[DATA FOR ANALYSIS]

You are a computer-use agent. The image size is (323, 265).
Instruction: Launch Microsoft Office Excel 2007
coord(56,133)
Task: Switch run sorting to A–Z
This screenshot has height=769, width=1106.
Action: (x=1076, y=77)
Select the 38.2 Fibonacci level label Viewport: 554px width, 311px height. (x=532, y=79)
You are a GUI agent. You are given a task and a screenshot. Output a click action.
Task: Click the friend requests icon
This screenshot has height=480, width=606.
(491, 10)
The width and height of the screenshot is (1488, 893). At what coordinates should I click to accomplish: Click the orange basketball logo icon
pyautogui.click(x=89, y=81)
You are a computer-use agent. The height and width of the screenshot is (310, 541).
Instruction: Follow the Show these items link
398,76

[/DATA FOR ANALYSIS]

■ **EXERCISE DETAILS**:
Show all lines above containing "agent".

■ **SOLVED PROBLEM**:
You are a computer-use agent. The image size is (323, 265).
You are a GUI agent. You are given a task and a screenshot. Output a click action.
You are a computer-use agent. The height and width of the screenshot is (310, 541).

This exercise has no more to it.